Input data:
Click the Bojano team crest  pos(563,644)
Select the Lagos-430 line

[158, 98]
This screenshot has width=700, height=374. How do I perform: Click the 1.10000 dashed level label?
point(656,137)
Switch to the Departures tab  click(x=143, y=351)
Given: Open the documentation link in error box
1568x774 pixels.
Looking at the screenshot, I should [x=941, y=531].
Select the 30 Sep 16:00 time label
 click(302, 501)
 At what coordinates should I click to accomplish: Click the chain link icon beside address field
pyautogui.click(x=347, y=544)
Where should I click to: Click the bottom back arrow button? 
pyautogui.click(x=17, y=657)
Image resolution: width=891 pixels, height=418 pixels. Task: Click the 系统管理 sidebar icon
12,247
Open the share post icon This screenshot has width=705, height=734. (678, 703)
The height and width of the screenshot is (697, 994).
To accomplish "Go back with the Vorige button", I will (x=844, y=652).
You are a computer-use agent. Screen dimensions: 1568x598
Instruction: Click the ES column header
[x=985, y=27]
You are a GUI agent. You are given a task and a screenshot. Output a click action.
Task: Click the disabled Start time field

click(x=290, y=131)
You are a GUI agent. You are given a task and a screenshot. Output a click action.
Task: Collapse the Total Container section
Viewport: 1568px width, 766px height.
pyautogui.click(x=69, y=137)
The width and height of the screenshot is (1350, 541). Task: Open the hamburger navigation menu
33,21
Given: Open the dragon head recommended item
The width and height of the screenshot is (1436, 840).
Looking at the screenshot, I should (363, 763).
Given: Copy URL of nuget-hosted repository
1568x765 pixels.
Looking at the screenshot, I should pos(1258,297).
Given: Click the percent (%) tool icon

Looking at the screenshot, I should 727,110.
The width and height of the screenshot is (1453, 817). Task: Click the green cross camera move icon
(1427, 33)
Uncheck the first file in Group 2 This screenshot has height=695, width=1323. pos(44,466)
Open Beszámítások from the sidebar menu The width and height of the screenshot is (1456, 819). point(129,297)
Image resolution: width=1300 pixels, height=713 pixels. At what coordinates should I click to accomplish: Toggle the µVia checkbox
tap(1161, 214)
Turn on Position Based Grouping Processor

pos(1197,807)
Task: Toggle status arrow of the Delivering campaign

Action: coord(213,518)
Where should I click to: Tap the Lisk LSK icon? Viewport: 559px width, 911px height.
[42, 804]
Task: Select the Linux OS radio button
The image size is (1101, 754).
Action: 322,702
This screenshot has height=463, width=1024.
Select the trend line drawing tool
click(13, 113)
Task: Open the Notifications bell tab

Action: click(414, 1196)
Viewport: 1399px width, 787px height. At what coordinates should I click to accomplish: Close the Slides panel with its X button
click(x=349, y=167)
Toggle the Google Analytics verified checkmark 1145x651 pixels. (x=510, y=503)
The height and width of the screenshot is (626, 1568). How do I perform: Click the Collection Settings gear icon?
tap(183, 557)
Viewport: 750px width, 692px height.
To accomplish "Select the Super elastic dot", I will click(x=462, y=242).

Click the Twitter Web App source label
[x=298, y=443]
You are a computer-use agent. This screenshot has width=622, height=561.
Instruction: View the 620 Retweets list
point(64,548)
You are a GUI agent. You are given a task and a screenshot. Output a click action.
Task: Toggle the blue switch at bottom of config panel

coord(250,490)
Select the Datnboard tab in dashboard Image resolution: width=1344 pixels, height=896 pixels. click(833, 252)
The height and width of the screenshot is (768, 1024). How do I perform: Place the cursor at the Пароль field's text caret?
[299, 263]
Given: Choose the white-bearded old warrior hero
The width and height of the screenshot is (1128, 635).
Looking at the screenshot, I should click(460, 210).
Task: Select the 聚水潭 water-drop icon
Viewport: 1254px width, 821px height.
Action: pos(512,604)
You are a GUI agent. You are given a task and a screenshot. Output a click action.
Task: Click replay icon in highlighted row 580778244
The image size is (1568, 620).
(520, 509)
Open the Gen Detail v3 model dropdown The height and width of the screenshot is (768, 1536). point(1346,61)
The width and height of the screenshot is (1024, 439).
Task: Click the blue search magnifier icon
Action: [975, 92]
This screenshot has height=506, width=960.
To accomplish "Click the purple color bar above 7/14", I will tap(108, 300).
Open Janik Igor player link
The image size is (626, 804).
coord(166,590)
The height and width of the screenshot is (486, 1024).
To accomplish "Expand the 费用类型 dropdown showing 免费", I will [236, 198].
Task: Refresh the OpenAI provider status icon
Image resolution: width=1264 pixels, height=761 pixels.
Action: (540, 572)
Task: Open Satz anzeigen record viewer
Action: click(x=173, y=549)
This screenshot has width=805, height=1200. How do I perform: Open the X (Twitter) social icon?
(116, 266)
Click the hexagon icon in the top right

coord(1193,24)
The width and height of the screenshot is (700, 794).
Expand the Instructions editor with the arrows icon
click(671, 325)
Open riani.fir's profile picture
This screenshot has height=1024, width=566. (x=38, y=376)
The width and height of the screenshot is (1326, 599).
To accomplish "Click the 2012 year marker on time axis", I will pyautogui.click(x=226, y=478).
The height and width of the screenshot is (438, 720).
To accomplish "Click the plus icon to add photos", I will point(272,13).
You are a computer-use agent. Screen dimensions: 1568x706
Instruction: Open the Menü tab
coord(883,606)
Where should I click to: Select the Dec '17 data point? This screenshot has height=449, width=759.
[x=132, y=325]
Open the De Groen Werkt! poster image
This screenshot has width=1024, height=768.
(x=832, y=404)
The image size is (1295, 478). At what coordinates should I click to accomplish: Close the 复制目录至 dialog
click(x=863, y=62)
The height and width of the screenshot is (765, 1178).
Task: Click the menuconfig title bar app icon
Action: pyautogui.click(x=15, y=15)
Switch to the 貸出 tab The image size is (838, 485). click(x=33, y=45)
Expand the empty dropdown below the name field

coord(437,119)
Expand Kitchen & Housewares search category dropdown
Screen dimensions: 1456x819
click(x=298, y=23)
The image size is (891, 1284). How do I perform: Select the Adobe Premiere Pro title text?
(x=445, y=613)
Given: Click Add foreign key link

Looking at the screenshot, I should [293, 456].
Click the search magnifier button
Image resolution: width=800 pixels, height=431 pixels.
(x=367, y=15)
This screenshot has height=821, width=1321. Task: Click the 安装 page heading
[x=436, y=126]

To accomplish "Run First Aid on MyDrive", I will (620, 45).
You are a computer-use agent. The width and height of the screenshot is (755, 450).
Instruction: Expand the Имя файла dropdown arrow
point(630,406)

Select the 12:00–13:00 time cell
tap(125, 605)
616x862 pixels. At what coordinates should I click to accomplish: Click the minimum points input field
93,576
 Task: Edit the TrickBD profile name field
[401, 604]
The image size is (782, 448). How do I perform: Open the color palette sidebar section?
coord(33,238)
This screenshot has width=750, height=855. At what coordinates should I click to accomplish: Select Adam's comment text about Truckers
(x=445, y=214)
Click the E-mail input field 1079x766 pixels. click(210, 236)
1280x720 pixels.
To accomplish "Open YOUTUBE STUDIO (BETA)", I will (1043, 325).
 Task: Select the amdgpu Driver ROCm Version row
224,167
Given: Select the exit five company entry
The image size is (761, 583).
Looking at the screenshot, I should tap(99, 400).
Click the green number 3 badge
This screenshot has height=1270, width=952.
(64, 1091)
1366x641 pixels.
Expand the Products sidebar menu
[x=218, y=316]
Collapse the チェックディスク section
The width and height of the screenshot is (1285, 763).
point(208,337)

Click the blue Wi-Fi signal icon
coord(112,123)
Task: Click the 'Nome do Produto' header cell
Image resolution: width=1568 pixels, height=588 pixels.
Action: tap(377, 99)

About this task:
Gather up the lines containing the word "will" from these records and copy them.

Answer box:
To accomplish "Go back with the Vorige button", I will (x=844, y=652).
To accomplish "Select the Super elastic dot", I will click(x=462, y=242).
To accomplish "Click the purple color bar above 7/14", I will tap(108, 300).
To accomplish "Expand the 费用类型 dropdown showing 免费", I will [236, 198].
To accomplish "Click the 2012 year marker on time axis", I will pyautogui.click(x=226, y=478).
To accomplish "Click the plus icon to add photos", I will point(272,13).
To accomplish "Run First Aid on MyDrive", I will (620, 45).
To accomplish "Open YOUTUBE STUDIO (BETA)", I will (1043, 325).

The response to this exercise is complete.